Les services liés aux entreprises constituent la plus large part de l'économie marchande (environ 55 % de l'emploi total) et jouent, en tant que tels, un rôle important pour l'économie européenne. Néanmoins, le fait que les services liés aux entreprises sont un contributeur indispensable pour les performances du reste de l'économie est encore plus important. Ces services sont indissociablement liés à l'industrie manufacturière. Tous les biens contiennent des éléments de services et leur contribution à la valeur ajoutée de tout produit manufacturé en détermine souvent l'attractivité sur le marché. Par exemple, l'industrie automobile fait appel à des services de pré-production (services de conception et recherche-développement), des services de production (ingénierie et services informatiques), des services post-production (transport et distribution), des services financiers et enfin d'autres services aux entreprises, tels que des services comptables ou juridiques.

I.3. Contexte et philosophie

Sans des services liés aux entreprises concurrentiels, il sera difficile d'atteindre l'objectif de Lisbonne visant à faire de l'Europe, d'ici 2010, l'économie de la connaissance la plus compétitive et la plus dynamique du monde, capable d'une croissance économique durable accompagnée d'une amélioration quantitative et qualitative de l'emploi et d'une plus grande cohésion sociale.
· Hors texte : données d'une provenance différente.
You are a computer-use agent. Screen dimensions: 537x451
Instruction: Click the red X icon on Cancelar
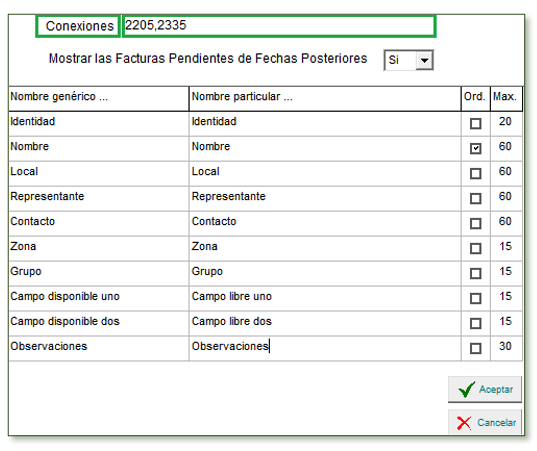[464, 423]
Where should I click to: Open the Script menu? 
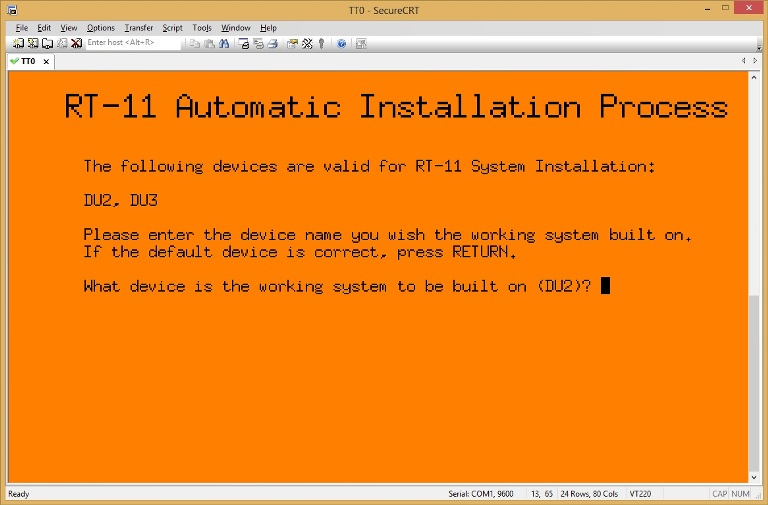(172, 28)
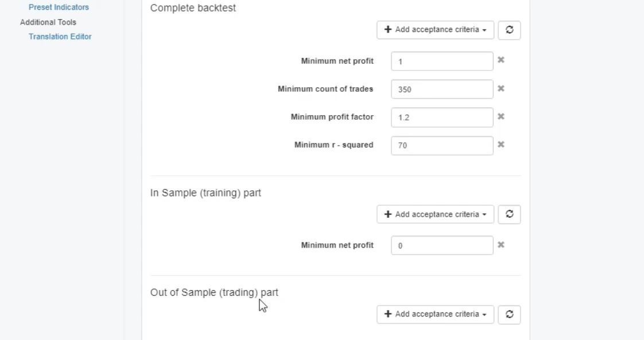This screenshot has height=340, width=644.
Task: Focus Complete backtest Minimum net profit field
Action: pos(441,61)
Ceci est évident du fait que le secteur des services liés aux entreprises est le plus grand créateur d'emplois. Il produit plus de valeur ajoutée pour l'économie que tout autre secteur macro-économique. Il dispose du potentiel de croissance le plus élevé, plus de nouvelles entreprises y sont créées que dans tout autre secteur, et les services liés aux entreprises constituent la fondation de l'économie du savoir.
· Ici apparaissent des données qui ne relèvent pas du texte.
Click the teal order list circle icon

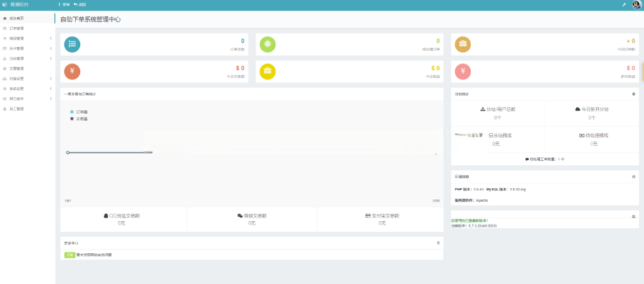[x=72, y=44]
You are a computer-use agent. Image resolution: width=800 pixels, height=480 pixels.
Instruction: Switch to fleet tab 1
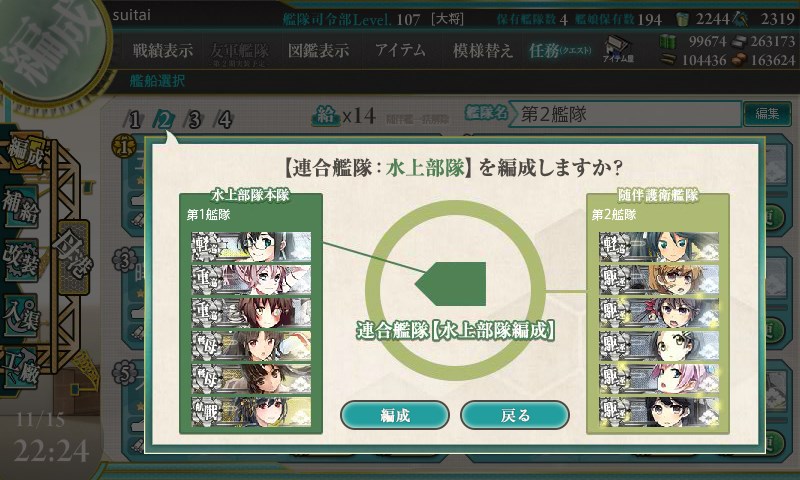pos(134,120)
La communication de la Commission sur une politique industrielle dans l'Europe élargie [9] a démontré la nécessité d'applications sectorielles spécifiques de la politique d'entreprise horizontale. Ceci s'applique également au segment des services de l'économie de l'UE qui n'a pas été traité en détail dans la communication précitée. Les initiatives politiques proposées dans la présente communication traitent de questions spécifiques des services liés aux entreprises, et sont une réponse à la nécessité de mettre en place une couche sectorielle additionnelle de mesures pour les services, sans ôter de l'importance au cadre politique actuel applicable à l'industrie manufacturière.

[9] Communication de la Commission. La politique industrielle dans une Europe élargie. COM(2002) 714 final.

La Commission estime que le moment est venu de consacrer un effort sérieux à inscrire l'importance économique et le potentiel des services à l'ordre du jour politique de l'UE en tant que composante clé de sa nouvelle stratégie en matière de compétitivité. Il est nécessaire pour la Commission de nouer un dialogue avec les chefs d'entreprise, les organisations professionnelles, les syndicats, les décideurs, les économistes, les chercheurs et les médias. La Commission estime que ces derniers ne sont pas suffisamment au fait du rôle, du fonctionnement et de l'impact potentiel des services pour le développement de l'économie de l'UE.

Il y a plusieurs raisons à ce manque de sensibilisation. Tout d'abord, le secteur des services regroupe un certain nombre d'activités différentes, difficiles à classer et à traiter sous une seule rubrique. En second lieu, les statistiques officielles au niveau national et au niveau de l'UE ne reflètent pas de façon pertinente l'importance des services et l'interaction de ceux-ci avec le reste de l'économie. Troisièmement, et en conséquence du manque de données, la recherche économique sur les services est faible comparée aux secteurs primaire et secondaire. En dernier lieu, les services ne sont pas bien organisés sur le marché des entreprises, principalement du fait de leur diversité et de la perception d'un manque d'intérêt commun des responsables d'entreprises.

Comme cela est indiqué plus haut, le secteur des services a été le principal générateur de nouveaux emplois, mais - comme l'analyse économique de la présente communication le montre - on ne peut tenir pour acquis que cette situation se perpétuera. Si l'Europe n'améliore pas sa performance en matière de développement de ressources humaines hautement qualifiées dans une économie de la connaissance, le secteur des services liés aux entreprises deviendra moins compétitif. Cela pourrait conduire à une délocalisation des emplois de services, à l'instar de qui s'est produit dans les industries manufacturières, les marchés étant abandonnés à des prestataires américains ou asiatiques.

C'est dans ce contexte que la présente communication examine le rôle crucial des services pour la compétitivité des entreprises européennes. Cette analyse économique constitue ensuite la base des conclusions politiques à mettre en oeuvre en faisant appel à une large gamme d'initiatives spécifiques à l'intérieur d'un cadre stratégique cohérent de l'UE, en étroite coopération avec l'ensemble des parties prenantes, et en tenant compte des conditions-cadres spécifiques dans les différentes branches qui constituent le secteur des services liés aux entreprises.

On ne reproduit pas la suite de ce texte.